We recommend that additionally you take a reasonable quantity of US dollars cash (no more than is covered by your insurance), which you can exchange into local currency. Dollar bills should be in good condition, soiled or torn bills may be refused. $100 dollar bills must be the most up to date style - old design bills may not be accepted. You can take sterling, but the exchange rate is not always competitive or even available, restricting the number of places where you can change money.

Tipping

Tips are welcomed and local guides often rely on their tip as a significant proportion of their income. 

Most service industry workers will expect a tip of some kind and so it is useful to have spare change for hotel porters, taxi drivers and the like. It is common to leave 10 - 12% in restaurants.

Tipping guidelines can be found in our Briefing Dossier.

Airport taxes

If you have purchased your flights through Journey Latin America, the international departure tax is usually included in the ticket.

Journey grade

This holiday is suitable for all able reasonably fit visitors. If you are travelling alone or have a disability or other special requirement, please do call us. 

There is minimum of around 900km of driving over the holiday, spread over 9 days, more if you make detours. There are several days at leisure dotted throughout so you won't have long days of driving on consecutive days. Roads are paved, well signed, and traffic is generally light though coast roads can be busy in the summer.  Driving standards are generally good. 

Climate

Buenos Aires is hottest January-March (very humid with tropical showers, occasionally over 40°C during the day). They can be cold and cloudy July-August, so weather conditions are best for a visit in spring and autumn. 

Uruguay is an all-year destination, but best enjoyed in late spring, summer and early autumn (mid-November to mid-March). Temperatures range from 10-16°C in the southern hemisphere winter, while in the high summer they can leap into the 30s°. Wet and windy conditions outside high summer are not unheard of, so we suggest avoiding May to October if you want to go to the beach. Rainfall is moderate and varies little over the year, apart from July-August when there are prolonged wet periods.

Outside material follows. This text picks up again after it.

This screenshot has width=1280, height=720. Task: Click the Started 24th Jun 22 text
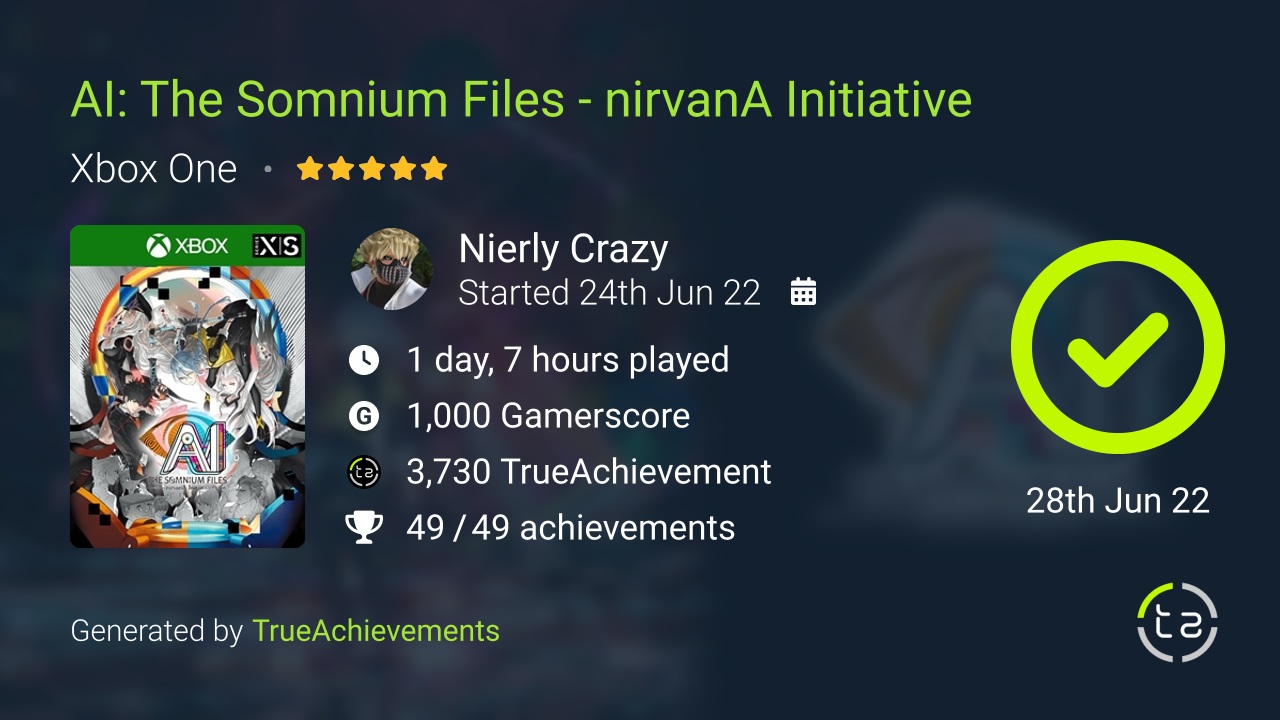click(609, 293)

Clothing and special equipment

The southern hemisphere summer will be hot, therefore bring loose-fitting light clothing for maximum comfort at this time. An umbrella is a good idea in case of a tropical shower. Spring and autumn are milder and less predictable.

South America is in general a relaxed continent and you won’t need clothes for formal dining but you may wish to take some smart casual wear for dining at the estancias or at top of the range restaurants.

Vaccinations

Preventative vaccinations are recommended against the following: typhoid; polio; tetanus; hepatitis A. You should consult your GP for specific requirements.  

You can also find helpful information on the Masta Travel Health website.

Visas

Holders of a full British passport do not require a visa, although passports must be valid for at least 6 months after the trip begins.  Anyone with a different nationality should enquire with us or check with the relevant consulate.

APIS and ESTA - important flight information:

ESTA - If flying to the US, or via the US you will need to fill in your application to ESTA online.
This costs $14 per person. This must be applied for by you done by you personally.
Passports must be digital e-passports with an embedded chip.  Avoid locking suitcases if transiting the USA, as their customs authorities retain the right to break into them.

APIS - Many countries now oblige airlines to provide additional information about passengers prior to the flight departure. This Advance Passenger Information (APIS) must be supplied to us promptly in order to issue tickets and avoid fare increases. We will provide the airlines with the relevant details if we are booking your international flights. If the information is not provided you may be denied boarding.